_AUSGANGSTEXT_.

□ □ □ □

Der erweiterte Verwaltungstrakt der staatlichen Realschule ist gestern feierlich eingeweiht worden. "Wir haben uns einfach mal an das Festwochenende angehängt", sagte Landrat Alexander Tritthart in seiner Begrüßung, nachdem der Schulchor unter Leitung von Nina Pörner mit der "Realschul-Hymne" die Feierstunde eröffnet hatte.
"Bildung ist und bleibt auch in Zukunft ein wichtiges Thema im Landkreis", sagte der Landrat. Die voraussichtlichen Gesamtkosten des "schwimmenden Obergeschosses" würden bei rund 822 000 Euro und damit um fünf bis zehn Prozent über der Prognose liegen.

□ □ □ □

_VORLIEGENDE EINTRÄGE_.
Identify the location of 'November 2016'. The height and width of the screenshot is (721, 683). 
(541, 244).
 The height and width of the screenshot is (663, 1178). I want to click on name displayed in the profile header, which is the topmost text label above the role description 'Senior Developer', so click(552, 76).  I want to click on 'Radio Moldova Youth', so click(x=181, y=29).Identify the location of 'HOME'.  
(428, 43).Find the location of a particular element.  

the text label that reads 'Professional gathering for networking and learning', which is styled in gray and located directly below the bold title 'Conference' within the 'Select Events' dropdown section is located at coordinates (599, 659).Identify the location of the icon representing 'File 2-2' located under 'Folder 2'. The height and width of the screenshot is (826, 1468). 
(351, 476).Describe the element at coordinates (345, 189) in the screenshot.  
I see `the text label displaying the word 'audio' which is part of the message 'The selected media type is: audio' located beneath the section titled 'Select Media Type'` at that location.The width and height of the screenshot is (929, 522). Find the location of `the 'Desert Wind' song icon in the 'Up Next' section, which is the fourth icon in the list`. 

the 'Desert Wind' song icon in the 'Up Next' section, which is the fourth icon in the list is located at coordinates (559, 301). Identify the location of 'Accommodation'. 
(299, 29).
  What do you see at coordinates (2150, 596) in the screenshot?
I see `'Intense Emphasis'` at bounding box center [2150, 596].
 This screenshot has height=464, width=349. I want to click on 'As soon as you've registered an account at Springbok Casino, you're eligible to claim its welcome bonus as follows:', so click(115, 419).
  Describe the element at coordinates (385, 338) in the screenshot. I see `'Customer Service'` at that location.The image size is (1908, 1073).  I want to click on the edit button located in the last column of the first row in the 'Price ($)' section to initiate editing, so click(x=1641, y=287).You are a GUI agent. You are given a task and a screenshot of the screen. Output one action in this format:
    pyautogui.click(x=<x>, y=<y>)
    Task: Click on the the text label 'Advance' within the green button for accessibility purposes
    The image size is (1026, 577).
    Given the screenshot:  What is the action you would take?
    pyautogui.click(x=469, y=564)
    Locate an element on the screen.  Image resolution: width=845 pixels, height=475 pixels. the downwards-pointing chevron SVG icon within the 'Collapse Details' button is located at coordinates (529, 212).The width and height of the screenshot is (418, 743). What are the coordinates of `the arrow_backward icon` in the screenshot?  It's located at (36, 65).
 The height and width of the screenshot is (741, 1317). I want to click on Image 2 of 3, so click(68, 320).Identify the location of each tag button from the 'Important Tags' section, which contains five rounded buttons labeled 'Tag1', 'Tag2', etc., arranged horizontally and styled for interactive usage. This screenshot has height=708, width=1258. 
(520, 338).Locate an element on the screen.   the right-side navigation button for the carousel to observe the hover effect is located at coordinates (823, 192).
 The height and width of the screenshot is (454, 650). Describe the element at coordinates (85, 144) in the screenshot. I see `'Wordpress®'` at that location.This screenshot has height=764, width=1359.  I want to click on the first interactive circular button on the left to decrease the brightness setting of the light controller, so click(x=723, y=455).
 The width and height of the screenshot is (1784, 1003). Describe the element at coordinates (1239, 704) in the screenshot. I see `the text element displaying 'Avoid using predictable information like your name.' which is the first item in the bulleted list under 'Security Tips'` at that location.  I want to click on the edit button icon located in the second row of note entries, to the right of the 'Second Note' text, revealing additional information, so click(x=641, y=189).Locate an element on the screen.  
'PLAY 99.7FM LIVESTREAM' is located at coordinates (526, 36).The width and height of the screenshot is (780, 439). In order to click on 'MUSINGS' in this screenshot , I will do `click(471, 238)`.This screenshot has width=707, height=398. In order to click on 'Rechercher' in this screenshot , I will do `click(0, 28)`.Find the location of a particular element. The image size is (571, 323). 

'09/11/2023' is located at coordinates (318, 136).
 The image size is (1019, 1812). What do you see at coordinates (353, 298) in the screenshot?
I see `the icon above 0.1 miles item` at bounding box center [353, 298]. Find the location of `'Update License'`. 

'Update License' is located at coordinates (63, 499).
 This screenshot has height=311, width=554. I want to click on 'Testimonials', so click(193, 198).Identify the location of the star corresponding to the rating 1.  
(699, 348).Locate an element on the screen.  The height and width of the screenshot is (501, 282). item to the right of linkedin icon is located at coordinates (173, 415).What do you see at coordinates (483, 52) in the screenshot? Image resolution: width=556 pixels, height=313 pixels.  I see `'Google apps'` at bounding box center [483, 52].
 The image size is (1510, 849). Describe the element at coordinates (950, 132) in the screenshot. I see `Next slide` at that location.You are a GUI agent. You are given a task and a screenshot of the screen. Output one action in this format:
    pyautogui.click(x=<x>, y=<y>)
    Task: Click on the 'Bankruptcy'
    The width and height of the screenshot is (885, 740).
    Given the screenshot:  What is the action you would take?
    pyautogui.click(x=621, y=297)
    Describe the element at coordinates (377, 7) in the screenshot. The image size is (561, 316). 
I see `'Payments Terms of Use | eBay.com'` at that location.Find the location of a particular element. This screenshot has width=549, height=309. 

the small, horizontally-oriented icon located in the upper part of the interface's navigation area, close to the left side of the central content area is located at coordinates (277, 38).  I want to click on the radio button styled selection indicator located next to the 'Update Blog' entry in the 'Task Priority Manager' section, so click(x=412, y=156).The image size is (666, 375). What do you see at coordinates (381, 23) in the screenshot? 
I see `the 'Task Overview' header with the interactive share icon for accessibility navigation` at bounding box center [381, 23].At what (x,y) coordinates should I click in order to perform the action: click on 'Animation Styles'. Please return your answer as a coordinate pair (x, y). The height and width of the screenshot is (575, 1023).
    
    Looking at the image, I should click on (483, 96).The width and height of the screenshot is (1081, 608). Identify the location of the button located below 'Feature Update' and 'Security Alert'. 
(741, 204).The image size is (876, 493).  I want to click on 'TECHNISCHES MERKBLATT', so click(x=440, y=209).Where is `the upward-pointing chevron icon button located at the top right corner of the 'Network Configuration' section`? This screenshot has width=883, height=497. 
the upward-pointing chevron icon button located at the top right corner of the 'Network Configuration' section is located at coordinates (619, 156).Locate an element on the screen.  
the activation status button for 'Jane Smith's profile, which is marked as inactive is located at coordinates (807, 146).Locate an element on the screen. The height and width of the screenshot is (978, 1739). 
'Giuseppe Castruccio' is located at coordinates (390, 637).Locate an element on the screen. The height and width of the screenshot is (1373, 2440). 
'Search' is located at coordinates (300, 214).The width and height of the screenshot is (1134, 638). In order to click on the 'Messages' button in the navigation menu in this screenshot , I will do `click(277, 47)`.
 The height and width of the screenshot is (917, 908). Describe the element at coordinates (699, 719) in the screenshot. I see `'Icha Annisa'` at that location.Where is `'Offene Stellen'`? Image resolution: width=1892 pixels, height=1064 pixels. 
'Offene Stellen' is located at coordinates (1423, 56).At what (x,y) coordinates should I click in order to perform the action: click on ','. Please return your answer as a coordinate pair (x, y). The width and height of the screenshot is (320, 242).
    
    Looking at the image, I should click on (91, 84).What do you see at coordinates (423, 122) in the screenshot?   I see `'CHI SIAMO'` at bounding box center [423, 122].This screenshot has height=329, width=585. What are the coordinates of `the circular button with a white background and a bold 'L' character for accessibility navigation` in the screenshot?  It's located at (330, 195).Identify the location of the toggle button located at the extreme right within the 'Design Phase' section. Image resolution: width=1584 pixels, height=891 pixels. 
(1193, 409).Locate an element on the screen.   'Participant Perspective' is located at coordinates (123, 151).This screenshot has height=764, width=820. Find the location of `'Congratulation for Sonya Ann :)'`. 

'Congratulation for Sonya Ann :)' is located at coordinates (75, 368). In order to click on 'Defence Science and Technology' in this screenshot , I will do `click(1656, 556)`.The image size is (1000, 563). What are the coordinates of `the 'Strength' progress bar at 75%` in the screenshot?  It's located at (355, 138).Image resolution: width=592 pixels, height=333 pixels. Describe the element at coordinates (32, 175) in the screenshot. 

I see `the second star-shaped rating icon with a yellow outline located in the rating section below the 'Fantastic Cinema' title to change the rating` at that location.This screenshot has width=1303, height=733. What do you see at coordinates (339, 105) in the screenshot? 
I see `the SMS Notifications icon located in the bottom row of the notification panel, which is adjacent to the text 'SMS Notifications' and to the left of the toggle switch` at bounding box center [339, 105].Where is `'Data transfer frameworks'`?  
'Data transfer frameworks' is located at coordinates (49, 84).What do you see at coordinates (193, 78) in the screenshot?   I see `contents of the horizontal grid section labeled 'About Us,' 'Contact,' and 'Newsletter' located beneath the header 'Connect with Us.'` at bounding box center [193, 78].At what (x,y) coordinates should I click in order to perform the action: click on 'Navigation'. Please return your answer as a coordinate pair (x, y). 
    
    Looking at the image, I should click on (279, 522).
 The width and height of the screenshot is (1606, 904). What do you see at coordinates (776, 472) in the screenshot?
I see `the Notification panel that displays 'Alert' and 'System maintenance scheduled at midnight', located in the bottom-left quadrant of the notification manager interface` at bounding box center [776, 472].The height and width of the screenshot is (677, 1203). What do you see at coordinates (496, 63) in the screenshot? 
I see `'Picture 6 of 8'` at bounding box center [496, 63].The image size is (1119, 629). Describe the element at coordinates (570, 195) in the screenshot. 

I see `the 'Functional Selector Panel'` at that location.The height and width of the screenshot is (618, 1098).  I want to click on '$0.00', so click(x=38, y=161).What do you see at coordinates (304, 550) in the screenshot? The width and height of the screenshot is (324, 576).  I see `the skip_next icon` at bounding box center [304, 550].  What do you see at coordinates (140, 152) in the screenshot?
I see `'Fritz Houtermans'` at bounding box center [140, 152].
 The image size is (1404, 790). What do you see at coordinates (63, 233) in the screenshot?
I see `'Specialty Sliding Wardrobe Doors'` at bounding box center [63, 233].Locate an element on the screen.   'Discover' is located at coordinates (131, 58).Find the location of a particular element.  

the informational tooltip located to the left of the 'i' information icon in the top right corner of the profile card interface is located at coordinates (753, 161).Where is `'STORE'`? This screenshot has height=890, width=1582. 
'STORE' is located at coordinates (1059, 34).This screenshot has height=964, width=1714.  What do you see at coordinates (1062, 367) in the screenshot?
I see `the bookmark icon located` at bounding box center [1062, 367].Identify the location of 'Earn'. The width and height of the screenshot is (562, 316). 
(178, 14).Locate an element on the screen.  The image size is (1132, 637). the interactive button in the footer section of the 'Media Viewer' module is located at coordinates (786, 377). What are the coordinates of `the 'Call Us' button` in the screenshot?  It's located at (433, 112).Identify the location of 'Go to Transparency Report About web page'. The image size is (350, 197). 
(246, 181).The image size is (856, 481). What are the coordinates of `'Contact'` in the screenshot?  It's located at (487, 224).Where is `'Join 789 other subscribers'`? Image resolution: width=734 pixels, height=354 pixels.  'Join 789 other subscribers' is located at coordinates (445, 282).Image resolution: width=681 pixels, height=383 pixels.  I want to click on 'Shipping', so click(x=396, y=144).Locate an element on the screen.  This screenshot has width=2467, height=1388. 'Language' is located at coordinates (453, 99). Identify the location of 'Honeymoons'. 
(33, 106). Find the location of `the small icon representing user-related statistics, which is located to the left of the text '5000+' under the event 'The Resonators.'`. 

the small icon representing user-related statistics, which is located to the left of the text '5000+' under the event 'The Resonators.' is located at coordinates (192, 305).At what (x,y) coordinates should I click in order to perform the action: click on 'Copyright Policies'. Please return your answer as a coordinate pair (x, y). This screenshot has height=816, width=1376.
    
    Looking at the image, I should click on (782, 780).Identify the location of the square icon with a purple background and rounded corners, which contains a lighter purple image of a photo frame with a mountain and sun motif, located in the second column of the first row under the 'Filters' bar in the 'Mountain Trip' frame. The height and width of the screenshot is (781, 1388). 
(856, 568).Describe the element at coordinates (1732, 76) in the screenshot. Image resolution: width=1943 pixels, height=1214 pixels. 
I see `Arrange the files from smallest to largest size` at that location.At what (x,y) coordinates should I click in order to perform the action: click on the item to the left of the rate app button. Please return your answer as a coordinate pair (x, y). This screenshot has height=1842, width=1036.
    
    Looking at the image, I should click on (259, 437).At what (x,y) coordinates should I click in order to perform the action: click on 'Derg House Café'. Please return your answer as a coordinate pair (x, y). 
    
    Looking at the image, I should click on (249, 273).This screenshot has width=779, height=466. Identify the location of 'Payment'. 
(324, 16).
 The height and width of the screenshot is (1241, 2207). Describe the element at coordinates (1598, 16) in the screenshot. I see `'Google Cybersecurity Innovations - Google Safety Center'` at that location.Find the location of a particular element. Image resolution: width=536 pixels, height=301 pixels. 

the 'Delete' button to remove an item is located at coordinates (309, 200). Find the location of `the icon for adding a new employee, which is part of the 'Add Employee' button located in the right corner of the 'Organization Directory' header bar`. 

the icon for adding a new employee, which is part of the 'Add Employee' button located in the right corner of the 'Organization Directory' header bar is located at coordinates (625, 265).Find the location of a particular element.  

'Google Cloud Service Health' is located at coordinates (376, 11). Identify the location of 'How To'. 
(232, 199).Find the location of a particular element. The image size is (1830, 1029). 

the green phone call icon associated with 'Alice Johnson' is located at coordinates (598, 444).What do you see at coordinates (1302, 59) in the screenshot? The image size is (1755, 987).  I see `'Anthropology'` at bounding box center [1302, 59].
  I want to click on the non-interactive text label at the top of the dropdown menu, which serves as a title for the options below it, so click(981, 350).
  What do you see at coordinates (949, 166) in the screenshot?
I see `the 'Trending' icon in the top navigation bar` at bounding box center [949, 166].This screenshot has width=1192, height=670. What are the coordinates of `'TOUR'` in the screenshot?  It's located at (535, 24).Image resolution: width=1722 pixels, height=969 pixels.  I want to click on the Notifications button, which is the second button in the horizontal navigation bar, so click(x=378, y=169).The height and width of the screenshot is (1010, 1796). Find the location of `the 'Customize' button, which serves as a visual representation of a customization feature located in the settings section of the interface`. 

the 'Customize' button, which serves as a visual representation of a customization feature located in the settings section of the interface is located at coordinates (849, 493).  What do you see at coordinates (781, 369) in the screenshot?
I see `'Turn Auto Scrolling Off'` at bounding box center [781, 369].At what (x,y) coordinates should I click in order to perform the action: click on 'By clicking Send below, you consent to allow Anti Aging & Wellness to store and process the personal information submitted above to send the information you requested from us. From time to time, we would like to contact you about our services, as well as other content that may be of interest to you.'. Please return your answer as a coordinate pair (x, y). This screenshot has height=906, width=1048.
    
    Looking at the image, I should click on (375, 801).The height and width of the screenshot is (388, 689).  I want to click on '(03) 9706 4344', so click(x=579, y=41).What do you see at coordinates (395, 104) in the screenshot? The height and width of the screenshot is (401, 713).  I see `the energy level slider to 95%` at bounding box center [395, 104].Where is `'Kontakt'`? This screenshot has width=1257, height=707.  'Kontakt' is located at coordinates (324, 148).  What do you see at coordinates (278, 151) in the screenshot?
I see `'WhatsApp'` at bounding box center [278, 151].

□ □ □ □

_AUFGABE A_. Schreiben Sie aus dem Bericht über die Einweihung des Verwaltungstrakts den Abschnitt von "Der erweiterte Verwaltungstrakt" bis einschließlich "der Prognose liegen." wortgetreu ab.
_AUFGABE B_. Wer leitete laut dem Bericht über die Einweihung des Verwaltungstrakts den Schulchor?
_AUFGABE C_. Setzen Sie den Bericht über die Einweihung des erweiterten Verwaltungstrakts im Anschluss an seinen letzten Satz fort.

_LÖSUNG A_.
Der erweiterte Verwaltungstrakt der staatlichen Realschule ist gestern feierlich eingeweiht worden. "Wir haben uns einfach mal an das Festwochenende angehängt", sagte Landrat Alexander Tritthart in seiner Begrüßung, nachdem der Schulchor unter Leitung von Nina Pörner mit der "Realschul-Hymne" die Feierstunde eröffnet hatte.
"Bildung ist und bleibt auch in Zukunft ein wichtiges Thema im Landkreis", sagte der Landrat. Die voraussichtlichen Gesamtkosten des "schwimmenden Obergeschosses" würden bei rund 822 000 Euro und damit um fünf bis zehn Prozent über der Prognose liegen.

_LÖSUNG B_. Der Schulchor stand unter der Leitung von Nina Pörner.

_LÖSUNG C_.
Eine große Herausforderung

Tritthart verhehlte nicht, dass der Bau für Planer, Statiker und Baufirmen durchaus eine große Herausforderung war. Im Dezember 2016 habe man mit dem Setzen der Fundamente für die Fluchttreppe begonnen. Wegen der nicht vorhersehbaren statischen Abfangmaßnahmen habe es bis April 2017 gedauert, ehe die Holz- und Stahlbauarbeiten in Angriff genommen werden konnten.
"Vor Überraschungen ist man bei An- und Umbauten nie gefeit", erklärte der Landrat. So habe sich beim Anschluss des Übergangs an den Altbau herausgestellt, dass Letzterer an dieser Stelle nur mit leichten Ziegelsteinen gemauert war. Dies sei aus den Bestandsplänen und nach Stichproben an der Fassade nicht ersichtlich gewesen. Erst im unteren Bereich habe man einen tragenden Stahlbetonüberzug gefunden. "Mit einem erheblichen materiellen, finanziellen und zeitlichen Aufwand sowie durch Einschalten eine Prüftstatikers und Baugrundgutachters konnte der Durchbruch erstellt werden." Dazu mussten massive Stahlstützen in die Gebäudeebene einzogen werden, die sich im Kellergeschoss auf einem neuen massiven Fundament gründen.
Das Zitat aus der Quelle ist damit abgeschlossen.